Dösbaddel gewinnt: Plattdeutsches Schülerwort des Jahres in MV!

Transparenz: Redaktionell erstellt und geprüft.
Veröffentlicht am

Das niederdeutsche Schülerwort des Jahres "Dösbaddel" wurde beim ersten Landesfachtag Niederdeutsch in Boltenhagen ausgezeichnet.

Das niederdeutsche Schülerwort des Jahres "Dösbaddel" wurde beim ersten Landesfachtag Niederdeutsch in Boltenhagen ausgezeichnet.
Das niederdeutsche Schülerwort des Jahres "Dösbaddel" wurde beim ersten Landesfachtag Niederdeutsch in Boltenhagen ausgezeichnet.

Dösbaddel gewinnt: Plattdeutsches Schülerwort des Jahres in MV!

Am 6. November 2025 wurde in der einladenden Kulisse von Boltenhagen, nestled im Landkreis Nordwestmecklenburg, das erste niederdeutsche Schülerwort des Jahres gekürt. Bei diesem bedeutenden Ereignis, das im Rahmen des ersten Landesfachtags Niederdeutsch stattfand, fiel die Wahl auf das charmante Wort „Dösbaddel“. Dieses Wort wurde unter den Vorschlägen von Schülerinnen und Schülern von 37 Schulen in Mecklenburg-Vorpommern ausgewählt, die sich im Unterricht mit der niederdeutschen Sprache auseinandersetzen.

„Dösbaddel“ beschreibt humorvoll eine tollpatschige oder verträumte Person, und leitet sich vom Verb „dœsen“ ab, was so viel wie „gedankenverloren sein“ bedeutet. Diese Auswahl ist nicht nur ein Zeichen für die Wertschätzung der plattdeutschen Sprache, sondern auch ein Ausdruck der Kreativität der Jugendlichen. Neben „Dösbaddel“ waren auch andere Vorschläge wie „Moin“, „Wat“ und „Kopp hoch – Wat mutt, dat mut“ in der finalen Abstimmung vertreten. Eine kompetente Jury hatte die Aufgabe, aus den eingereichten Worten die besten auszuwählen, die dann zur Abstimmung gestellt wurden, wie stern.de berichtet.

Ein Zeichen kultureller Verbundenheit

Die Feier der plattdeutschen Sprache ist besonders in Mecklenburg-Vorpommern relevant, wo in mehreren Schulen aktiv Niederdeutsch unterrichtet wird. Diese musikalische und ausdrucksstarke Sprache trägt nicht nur zur kulturellen Identität der Region bei, sondern verbindet auch jüngere Generationen mit historischen Wurzeln. Die Auszeichnung des Schülerworts könnte dazu beitragen, das Interesse an der Sprache weiter zu fördern und jüngste Menschen zu ermuntern, sich mit ihrem sprachlichen Erbe zu beschäftigen, wie zeit.de hervorhebt.

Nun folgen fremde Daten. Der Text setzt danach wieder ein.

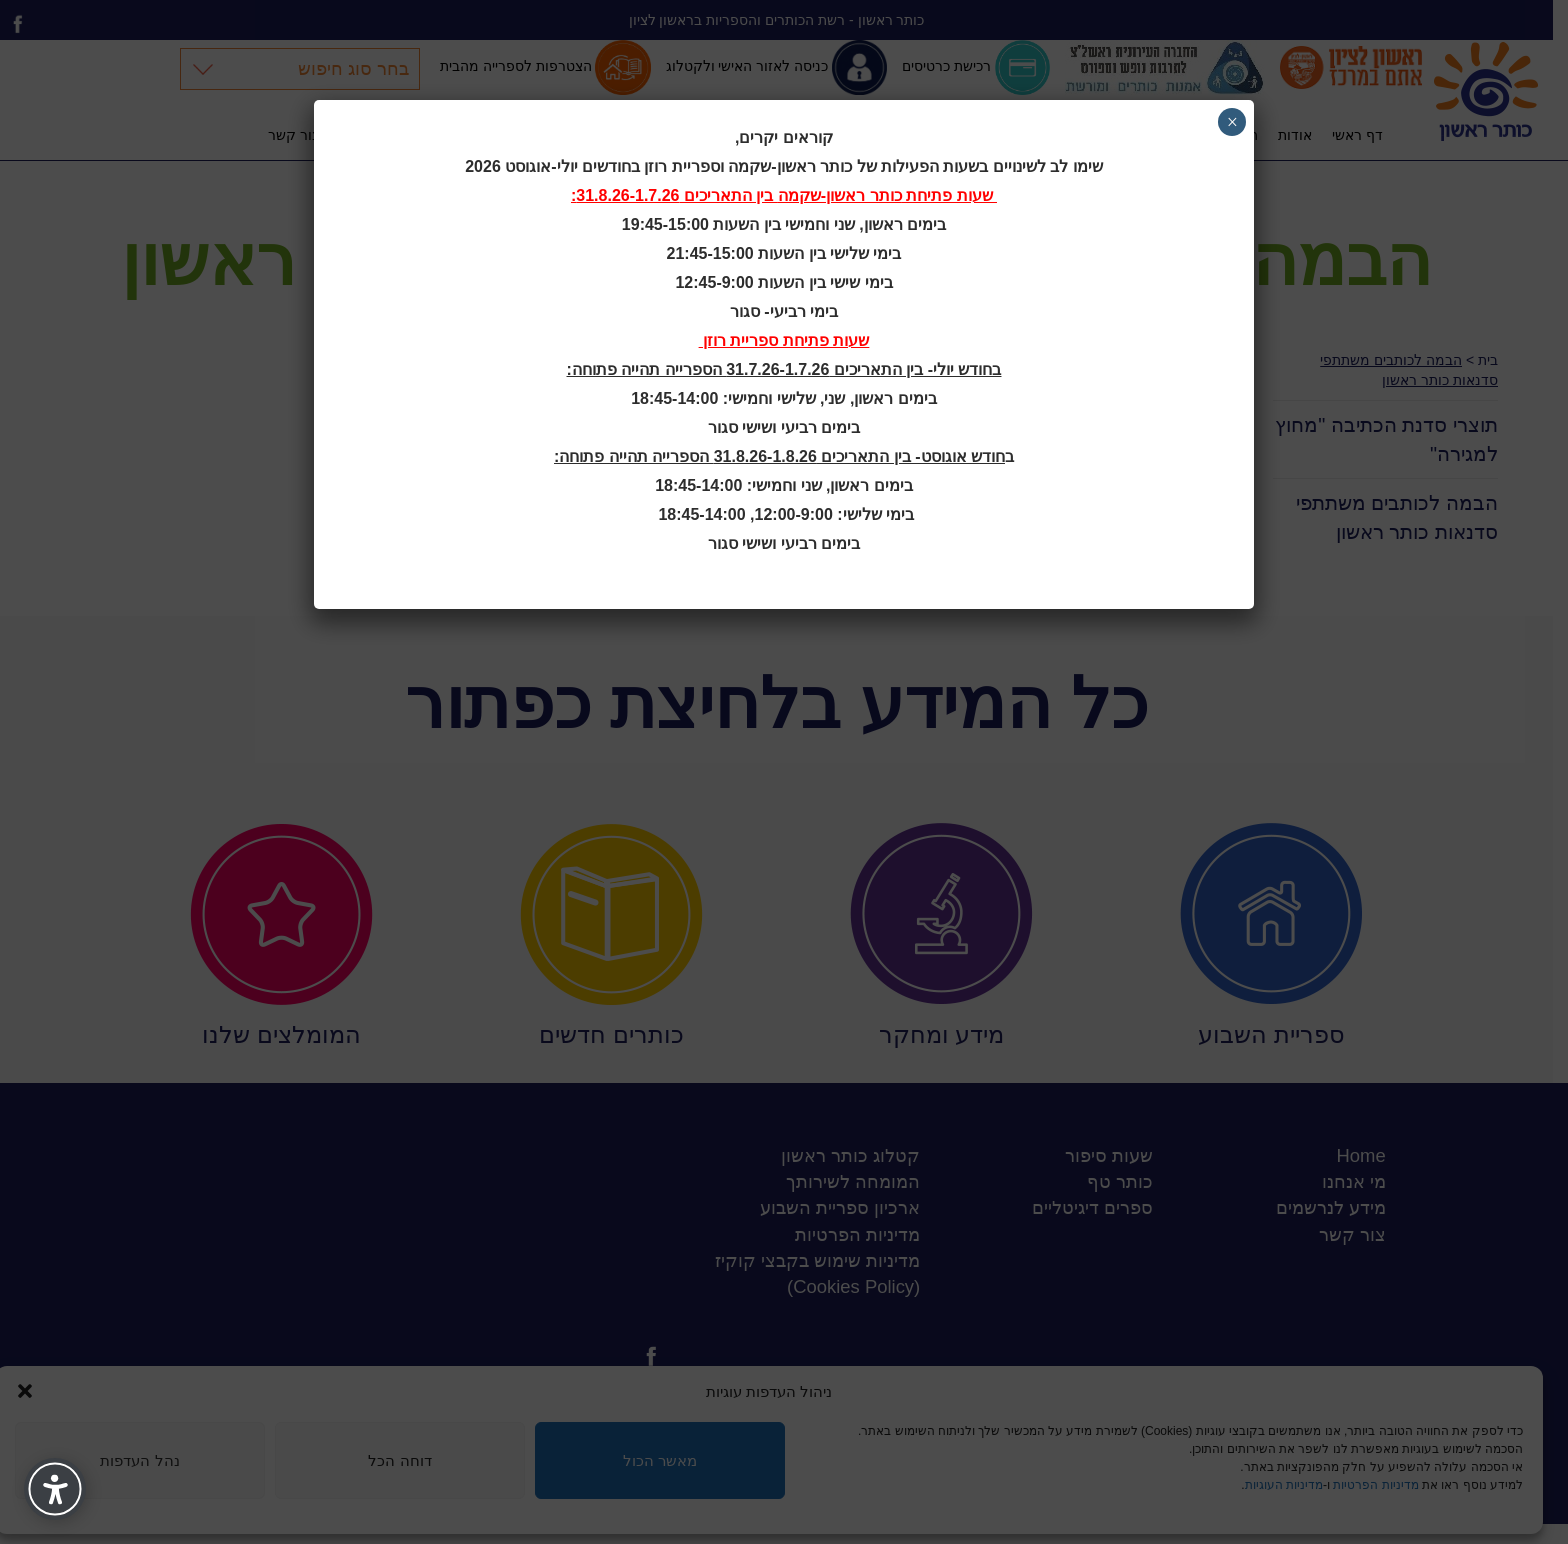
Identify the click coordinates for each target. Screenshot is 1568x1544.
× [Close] (1232, 122)
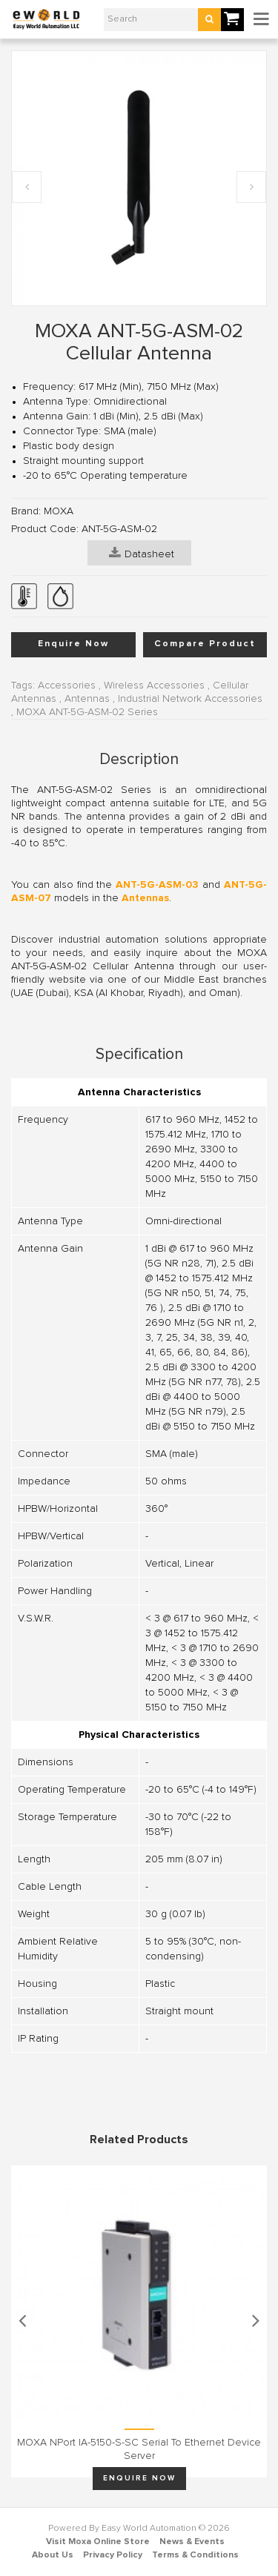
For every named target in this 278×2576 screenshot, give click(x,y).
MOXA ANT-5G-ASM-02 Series (87, 712)
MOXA (58, 511)
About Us (52, 2555)
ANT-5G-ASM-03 (157, 885)
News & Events (192, 2541)
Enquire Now (73, 644)
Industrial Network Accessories (190, 699)
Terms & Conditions (195, 2555)
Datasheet (141, 552)
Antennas (87, 699)
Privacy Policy (112, 2555)
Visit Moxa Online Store (98, 2541)
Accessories (67, 685)
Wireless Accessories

Das Engagement in den Schulen zeigt sich nicht nur an der Teilnehmerzahl, sondern auch in der Begeisterung der Schüler, die viele kreative und lustige Vorschläge einreichten. Solche Initiativen sind wichtig, um das Bewusstsein für regionale Sprachen und Dialekte zu stärken – schließlich ist jeder Dialekt ein wertvoller Bestandteil der kulturellen Vielfalt.

Die Bedeutung von Sprache

In Zeiten der Globalisierung und der Dominanz von Hochsprachen ist die Pflege regionaler Dialekte wie Plattdeutsch ein wichtiges Anliegen. Es fördert nicht nur die Identität, sondern auch das Gemeinschaftsgefühl innerhalb der Region. Die Jury wollte mit ihrer Auswahl ein Wort würdigen, das sowohl den Charakter der plattdeutschen Sprache widerspiegelt als auch den Schülern eine Plattform bietet, ihre Sichtweise und Kreativität auszudrücken.

Dass „Dösbaddel“ als Gewinner aus dem Wettbewerb hervorging, ist mehr als nur eine einfache Wahl – es ist ein Zeichen dafür, dass die Schüler stolz auf ihre Sprache sind und bereit sind, diese lebendig zu halten. Ein Kerngedanke, der in keiner Diskussion über die Zukunft der plattdeutschen Kultur fehlen sollte.

Langfristig gesehen könnte die Auszeichnung des „Niederdeutsche Schülerwort des Jahres“ ein Schlüssel sein, um weitere Generationen für die plattdeutsche Sprache zu interessieren und somit eine grundlegende kulturelle Erneuerung einzuleiten. Es bleibt spannend, wie sich diese Entwicklung in den kommenden Jahren fortsetzen wird – und vielleicht wird das nächste Wort, das die Herzen der Schüler erobert, noch überraschender und inspirierender sein!